Skip to content

Runbook: kb rebuild

When the kb (~/garmin-warehouse/kb/kb.duckdb) is corrupted, behind, or you want to verify a known-good state. The deterministic rebuild path is the recovery, not "rerun load.py and pray."

When you need this

  • kb/kb.duckdb is corrupted (duckdb.IOException or similar)
  • Schema migrations got applied wrong
  • Embeddings table is incomplete (semantic search returns zero results)
  • After a major prompt change in data-ingestion/research.py that invalidates many claims
  • Corpus diff shows unexpected drift you can't explain

The reproducible rebuild

~/garmin-warehouse/scripts/rebuild_kb.sh

This script:

  1. Computes input sha256s for every *.raw.json + every YAML config
  2. Writes a rebuild_manifest.json recording inputs + git SHA of the warehouse repo
  3. Drops kb.duckdb (after confirming you want to)
  4. Runs migrations from scratch via kb/migrate.py up
  5. Runs kb/load.py (loads claims/studies/episodes from raw.json files registered in YAMLs)
  6. Runs kb/embed.py (Voyage embeddings, content-hash cached so if hashes match historical embeddings get reused — much faster than embedding from scratch)
  7. Writes verification report

Verification

~/garmin-warehouse/scripts/verify_kb.sh

Checks: - All FK constraints satisfied (no orphan claims/studies) - Embedding count matches claim count - Migration version matches latest migration file - HNSW index is built - No claims with NULL claim_prompt_version (means _raw_meta.json sidecars are present + readable)

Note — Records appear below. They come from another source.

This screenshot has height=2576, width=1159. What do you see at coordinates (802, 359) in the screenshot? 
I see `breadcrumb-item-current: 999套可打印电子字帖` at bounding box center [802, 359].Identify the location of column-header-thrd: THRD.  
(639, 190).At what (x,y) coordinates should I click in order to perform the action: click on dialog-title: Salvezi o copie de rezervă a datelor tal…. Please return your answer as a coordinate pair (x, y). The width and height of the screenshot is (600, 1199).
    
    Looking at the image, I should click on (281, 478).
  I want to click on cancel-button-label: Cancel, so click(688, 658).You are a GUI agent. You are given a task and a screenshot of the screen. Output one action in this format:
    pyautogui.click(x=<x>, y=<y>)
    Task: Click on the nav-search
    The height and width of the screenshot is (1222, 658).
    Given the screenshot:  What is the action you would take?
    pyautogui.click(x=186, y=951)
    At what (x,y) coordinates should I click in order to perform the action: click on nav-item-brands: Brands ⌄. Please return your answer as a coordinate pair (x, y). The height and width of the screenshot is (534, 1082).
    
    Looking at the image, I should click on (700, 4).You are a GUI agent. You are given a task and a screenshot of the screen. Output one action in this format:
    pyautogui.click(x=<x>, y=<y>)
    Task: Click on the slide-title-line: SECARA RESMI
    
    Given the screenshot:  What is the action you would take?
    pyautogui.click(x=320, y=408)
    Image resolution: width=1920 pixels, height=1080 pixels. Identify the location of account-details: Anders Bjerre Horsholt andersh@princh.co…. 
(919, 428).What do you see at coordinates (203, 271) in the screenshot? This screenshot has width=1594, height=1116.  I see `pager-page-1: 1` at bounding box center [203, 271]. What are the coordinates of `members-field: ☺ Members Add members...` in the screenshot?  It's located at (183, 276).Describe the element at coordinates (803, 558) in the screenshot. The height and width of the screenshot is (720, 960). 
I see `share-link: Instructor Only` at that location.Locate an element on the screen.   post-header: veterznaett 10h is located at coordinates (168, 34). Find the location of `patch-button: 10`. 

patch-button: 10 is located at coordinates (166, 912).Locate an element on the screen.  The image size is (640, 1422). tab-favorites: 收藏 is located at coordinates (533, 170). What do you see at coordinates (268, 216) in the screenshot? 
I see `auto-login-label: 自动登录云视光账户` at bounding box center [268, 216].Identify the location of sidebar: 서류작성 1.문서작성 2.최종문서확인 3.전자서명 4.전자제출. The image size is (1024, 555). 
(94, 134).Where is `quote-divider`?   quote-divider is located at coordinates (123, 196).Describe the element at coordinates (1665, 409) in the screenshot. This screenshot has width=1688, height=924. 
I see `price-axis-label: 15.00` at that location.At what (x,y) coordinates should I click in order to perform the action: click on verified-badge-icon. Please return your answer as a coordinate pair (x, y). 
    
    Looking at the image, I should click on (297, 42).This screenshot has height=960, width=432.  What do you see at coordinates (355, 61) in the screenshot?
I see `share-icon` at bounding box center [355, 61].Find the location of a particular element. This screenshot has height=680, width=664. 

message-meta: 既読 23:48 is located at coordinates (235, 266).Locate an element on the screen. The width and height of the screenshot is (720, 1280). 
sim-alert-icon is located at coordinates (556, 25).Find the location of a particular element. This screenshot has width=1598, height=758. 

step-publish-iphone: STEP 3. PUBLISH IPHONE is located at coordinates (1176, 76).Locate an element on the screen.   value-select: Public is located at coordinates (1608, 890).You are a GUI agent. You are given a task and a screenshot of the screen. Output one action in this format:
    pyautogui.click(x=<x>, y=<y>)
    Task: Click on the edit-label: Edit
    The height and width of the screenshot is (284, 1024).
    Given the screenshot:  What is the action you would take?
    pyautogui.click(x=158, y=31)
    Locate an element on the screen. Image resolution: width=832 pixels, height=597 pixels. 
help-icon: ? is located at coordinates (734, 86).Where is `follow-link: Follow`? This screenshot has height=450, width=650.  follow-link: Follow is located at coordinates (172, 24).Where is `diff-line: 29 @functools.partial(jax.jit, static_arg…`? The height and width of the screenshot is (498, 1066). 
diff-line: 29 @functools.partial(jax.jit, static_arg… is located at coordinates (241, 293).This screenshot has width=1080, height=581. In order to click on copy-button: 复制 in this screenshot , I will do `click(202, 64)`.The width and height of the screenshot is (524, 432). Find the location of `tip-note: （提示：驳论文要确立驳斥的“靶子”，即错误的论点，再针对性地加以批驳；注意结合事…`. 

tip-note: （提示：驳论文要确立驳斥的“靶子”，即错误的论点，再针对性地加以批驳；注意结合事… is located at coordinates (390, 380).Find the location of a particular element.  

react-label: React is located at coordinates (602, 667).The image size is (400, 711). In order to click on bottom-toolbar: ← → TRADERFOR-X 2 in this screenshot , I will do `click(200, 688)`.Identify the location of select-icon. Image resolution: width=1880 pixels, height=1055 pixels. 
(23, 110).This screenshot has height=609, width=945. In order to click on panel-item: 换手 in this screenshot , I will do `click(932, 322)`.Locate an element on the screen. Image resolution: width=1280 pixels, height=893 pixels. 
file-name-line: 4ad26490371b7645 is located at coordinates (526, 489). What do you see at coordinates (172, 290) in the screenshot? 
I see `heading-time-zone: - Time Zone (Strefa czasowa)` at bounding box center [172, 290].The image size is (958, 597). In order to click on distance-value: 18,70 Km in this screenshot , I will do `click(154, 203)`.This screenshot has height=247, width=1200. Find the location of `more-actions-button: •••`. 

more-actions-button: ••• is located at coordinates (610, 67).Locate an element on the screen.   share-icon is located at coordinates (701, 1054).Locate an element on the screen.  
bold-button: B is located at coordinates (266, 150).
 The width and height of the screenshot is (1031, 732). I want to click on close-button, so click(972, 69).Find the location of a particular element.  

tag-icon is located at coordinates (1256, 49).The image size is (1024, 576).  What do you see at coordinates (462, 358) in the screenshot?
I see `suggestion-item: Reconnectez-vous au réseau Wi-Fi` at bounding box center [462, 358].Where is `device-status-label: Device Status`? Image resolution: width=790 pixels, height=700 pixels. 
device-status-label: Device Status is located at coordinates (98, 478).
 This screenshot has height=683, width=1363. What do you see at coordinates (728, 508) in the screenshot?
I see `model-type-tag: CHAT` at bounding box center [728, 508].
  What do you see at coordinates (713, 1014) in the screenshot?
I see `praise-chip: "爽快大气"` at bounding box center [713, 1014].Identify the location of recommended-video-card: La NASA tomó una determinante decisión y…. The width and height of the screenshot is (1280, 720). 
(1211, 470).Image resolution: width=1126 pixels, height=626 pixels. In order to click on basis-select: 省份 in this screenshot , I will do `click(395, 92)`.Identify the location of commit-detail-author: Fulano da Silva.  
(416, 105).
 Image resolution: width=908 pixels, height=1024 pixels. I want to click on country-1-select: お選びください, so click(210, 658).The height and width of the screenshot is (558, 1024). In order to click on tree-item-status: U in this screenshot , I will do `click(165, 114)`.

If verify fails, the manifest tells you exactly what state was loaded.

Faster: incremental rather than full rebuild

If only one show changed:

# Rebuilds only what's stale (uses content_hash cache for embeddings):
uv run python ~/garmin-warehouse/kb/sync.py

If only prompts changed and you want to re-extract some claims:

# Find stale claims:
uv run python ~/garmin-warehouse/kb/stale_prompts.py

# Re-research the affected episodes (in data-ingestion):
cd ~/data-ingestion
uv run python research.py --episode <ep-id> --force

# Then re-sync the kb:
cd ~/garmin-warehouse
uv run python kb/sync.py

Restore from R2

If local kb is hosed and rebuild also fails (e.g. raw.json files corrupted):

# Most recent backup (from yesterday's 7am sync):
rclone copy r2:garmin-warehouse-data/kb/latest/kb.duckdb ~/garmin-warehouse/kb/

# Or a specific date:
rclone copy r2:garmin-warehouse-data/kb/2026-05-04/kb.duckdb ~/garmin-warehouse/kb/

# Verify it loads:
uv run python -c "
import duckdb
con = duckdb.connect('/Users/caseymanos/garmin-warehouse/kb/kb.duckdb')
print(con.execute('SELECT COUNT(*) FROM claims').fetchone())
"

R2 keeps both kb/<DATE>/kb.duckdb (per-day snapshot, retained indefinitely until lifecycle rule added) and kb/latest/kb.duckdb (rolling head). See reference/r2-layout.md.

Schema history

# What migrations are applied:
uv run python ~/garmin-warehouse/kb/migrate.py status

# What migrations exist on disk:
ls ~/garmin-warehouse/kb/migrations/

If status shows fewer applied than exist on disk, run kb/migrate.py up (idempotent — applies only what's missing).

When NOT to rebuild

  • A few claims look weird → just dismiss them via triage TUI; rebuild is overkill
  • Embeddings stale on a few new episodes → kb/sync.py is fine, no full rebuild needed
  • Adding a new podcast → drop YAML in ~/data-ingestion/podcasts/, run ~/data-ingestion/batch.py for that show, then kb/sync.py picks it up automatically (kb/load.py uses rglob on raw.json files and a YAML-derived show registry)